If you’re waiting for a kidney transplant, you already know about the daunting stats: 100,000 patients on the wait list and a three- to five-year wait, on average, for a kidney from a deceased donor.
But each year, hundreds of transplant patients get off the wait list in a fraction of the time. They find compatible living donors — in people they never met — through the National Kidney Registry (NKR).
“We recommend the NKR to almost any patient needing a kidney transplant,” says Stuart Flechner, MD, of Cleveland Clinic’s Kidney Transplant Program. “If they have an otherwise willing donor but are not a match, the NKR may be able to help.”
Since 2011, Cleveland Clinic has done 34 kidney transplants (and counting).

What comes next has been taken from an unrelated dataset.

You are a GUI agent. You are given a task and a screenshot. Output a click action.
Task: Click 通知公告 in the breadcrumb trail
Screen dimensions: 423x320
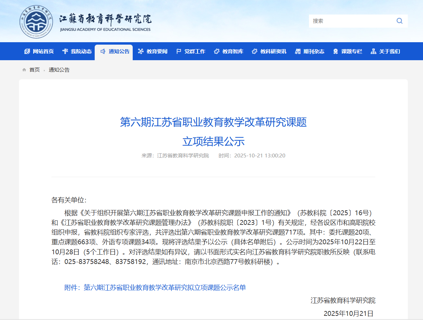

This wouldn’t have happened without the NKR.
Making a good trade
Here’s how it works:
A patient who needs a kidney transplant finds anyone willing to donate a kidney — even if they’re not a match due to incompatible blood type or antibodies.
Both patient and donor get evaluated by a transplant center that is an NKR member. If approved by the center, they are entered into the NKR’s computerized database.
The NKR orchestrates a kidney swap. The willing donor’s kidney goes to a compatible patient. The original patient receives a compatible kidney from another donor. Exchanges are made among patients all over the United States.
Participants most often trade kidneys in pairs. However, occasionally, a volunteer donor will set off a chain of transplants. Each recipient must have a partner donor who “pays it forward” by contributing a kidney to the chain.
In 2015, 35 people received kidneys from 35 donors in the U.S.’s longest kidney transplant chain to date.
“Kidney exchange is a win for everyone,” says Dr. Flechner. “The better the match, the more likely the success of the transplant. And kidneys from living donors tend to provide better outcomes than those from deceased donors.”
More living donor transplants will free deceased donor kidneys for others, making the wait list move faster.
“Finding the right kidney for you is a community effort,” says Dr. Flechner. “The NKR brings that community together. Any altruistic kidney donor should consider starting a chain through the NKR to help as many patients as possible.”